Fast Finance

Risk-pay diverges by payer

Medicare and Medicare Advantage increased downside-risk participation in 2024, while commercial and Medicaid shares declined, signaling uneven momentum in value-based care payment models.

Published 4 hours ago
Bar chart showing the share of healthcare payments under downside-risk alternative payment models in 2024, with Medicare and Medicare Advantage exceeding commercial and Medicaid participation.

The share of payments that include downside risk increased in traditional Medicare and Medicare Advantage (MA) but dipped in Medicaid and commercial insurance.

Those findings were included in the annual tracking of payer risk that AHIP took over last year from the Health Care Payment Learning & Action Network (HCP-LAN), which had tracked it since 2016.

Across all insurance types, 28.7% of healthcare payments came through a downside-risk alternative payment model (APM) contract in 2024, compared with 28.5% in 2023. The change from 2023 to 2024 in the share of payments with downside risk by insurance category included:

  • Commercial: 21.6% to 19.4%
  • Medicare Advantage: 43% to 45.2%
  • Medicaid: 21.1% to 20.6%
  • Medicare: 33.7% to 36.4%

Seventy percent of health plan respondents said they expect increased APM initiatives over the next two years.

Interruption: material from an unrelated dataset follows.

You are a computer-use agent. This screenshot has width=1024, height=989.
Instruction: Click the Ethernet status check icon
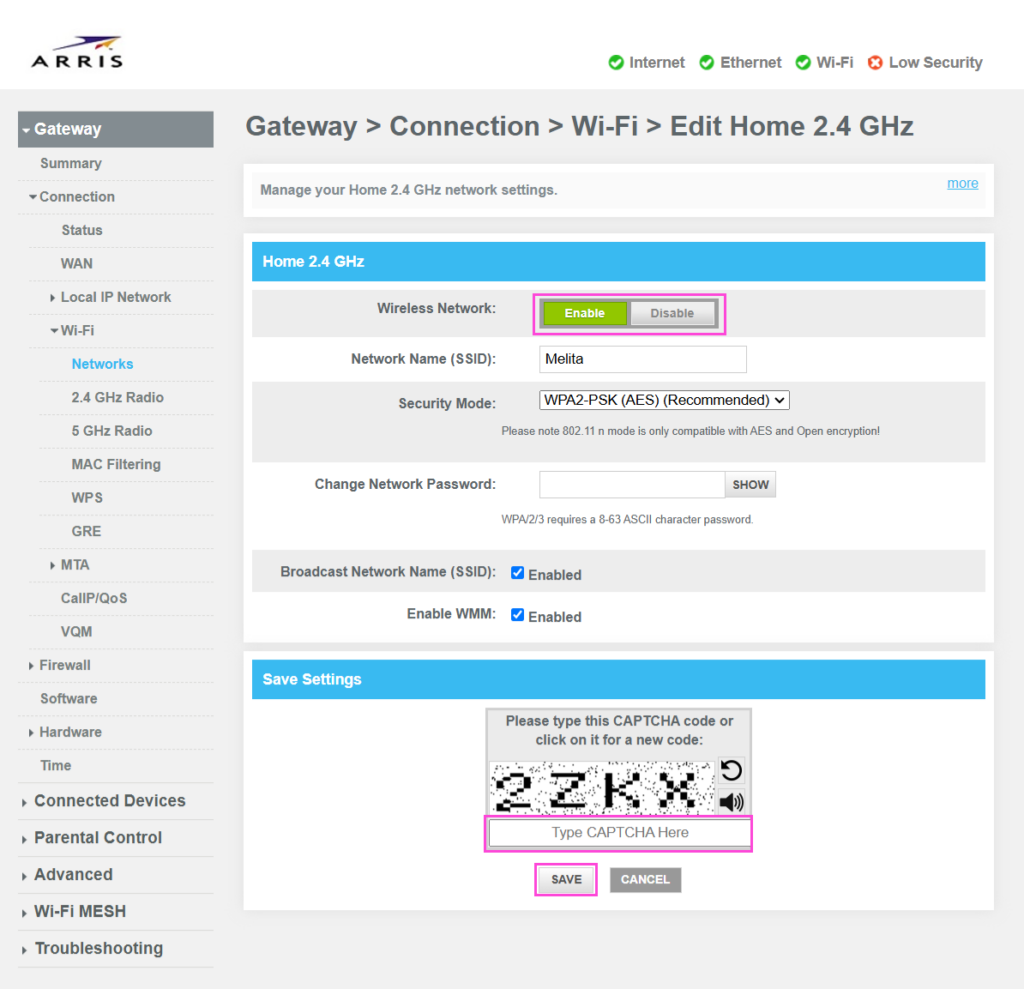click(x=707, y=63)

That may be complicated by payer market turmoil, especially among MA plans. That category of Medicare has long driven growth in downside risk models, according to previous years of HCP-LAN data.

Hospitals and health systems “may see less of it from MA plans, given their currently vulnerable position,” said Katie Gilfillan, policy director at HFMA.Still, they have to prepare because it is coming at them — as AHIP data show — from fee-for-service Medicare, regardless of what MA does.”

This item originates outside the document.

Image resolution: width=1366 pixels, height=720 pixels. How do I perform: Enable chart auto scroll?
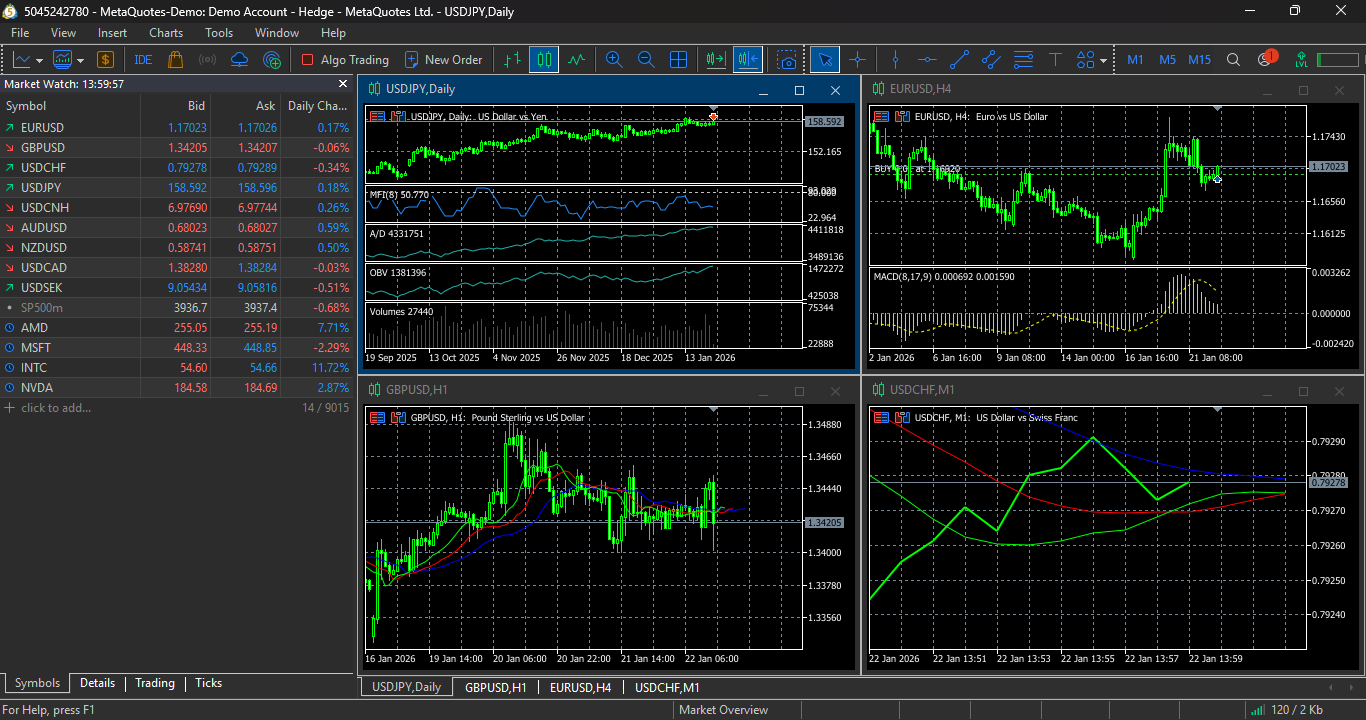713,59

The value-based care (VBC) share of payments from fee-for-service Medicare was expected to increase due to such new models as the mandatory Transforming Episode Accountability Model (TEAM). That five-year payment model launched Jan. 1 to improve care coordination and reduce avoidable readmissions for Medicare beneficiaries. Those will add fuel to Medicare’s drive toward downside risk models.

This view was echoed recently by former leaders of Medicare’s Center for Medicare & Medicaid Innovation (CMMI). They said that more downside risk was coming to traditional Medicare, but administrative simplification also was needed to help provider adoption.

Further spurring Medicare risk share will be the Ambulatory Specialty Model (ASM) beginning Jan. 1, 2027. That mandatory, five-year, two-sided risk model is aimed at specialists treating patients with original Medicare for chronic conditions, specifically focusing on low back pain and heart failure.

Provider downside risk readiness

Payer survey respondents’ top three barriers to APM adoption:

  • Provider willingness to take on financial risk
  • Provider ability to operationalize
  • Provider interest/readiness

Some hospital and health system leaders have questioned that payer view and, instead, said that risk model adoption is slowed by the reluctance of their local payers to offer such arrangements.

Still, Gilfillan said that providers’ appetite for risk continues to be driven by the local market and the culture of each organization.

The share of downside risk payment identified by the payer survey is higher than the share of the HFMA member-identified share risk-taking at their organizations. That difference may be driven by what plans have stated previously is higher risk- by nonhospital and nonhealth system providers.

“Providers recognize it is going to be coming at them either way, and there are some organizations that have been preparing for it, are able to operationalize and are doing very well,” Gilfillan said. “For those organizations that are still ramping up their capabilities, they will want to look to those organizations that are successful and learn from them.”

More than three-quarters of health system and hospital executives said in a recent survey that they plan to increase VBC model participation within the next two years. That was an increase from the 57% who said that in 2023, according to survey data from Sage Growth Partners.

Downside risk prep

Surveyed payers said the type of APM activity they expect to increase the most is fee-for-service-based shared-risk and procedure-based bundled/episode payments.

Gilfillan said that organizations that have moved more slowly on VBC would benefit from starting to create the operational processes they need to start taking on risk.

“It takes a while to operationalize risk models,” she said. “So, even if they are not in a lot of risk right now, they should prepare for it and start thinking about their care coordination strategies and all the operational aspects they need to get into place.”

This year, key VBC developments to watch will include provider performance in the TEAM or ASM model.

Additionally, the recently announced Advancing Chronic Care with Effective, Scalable Solutions (ACCESS) 10-year model, will further expand VBC in traditional Medicare. The voluntary ACCESS model will test whether outcome-based payments for technology-enabled chronic care reduce expenditures while preserving or enhancing care quality.

“The ACCESS model will be disruptive to primary care providers where a lot of the tech firms that are able to do primary care management may come into that space and take on those patients,” Gilfillan said.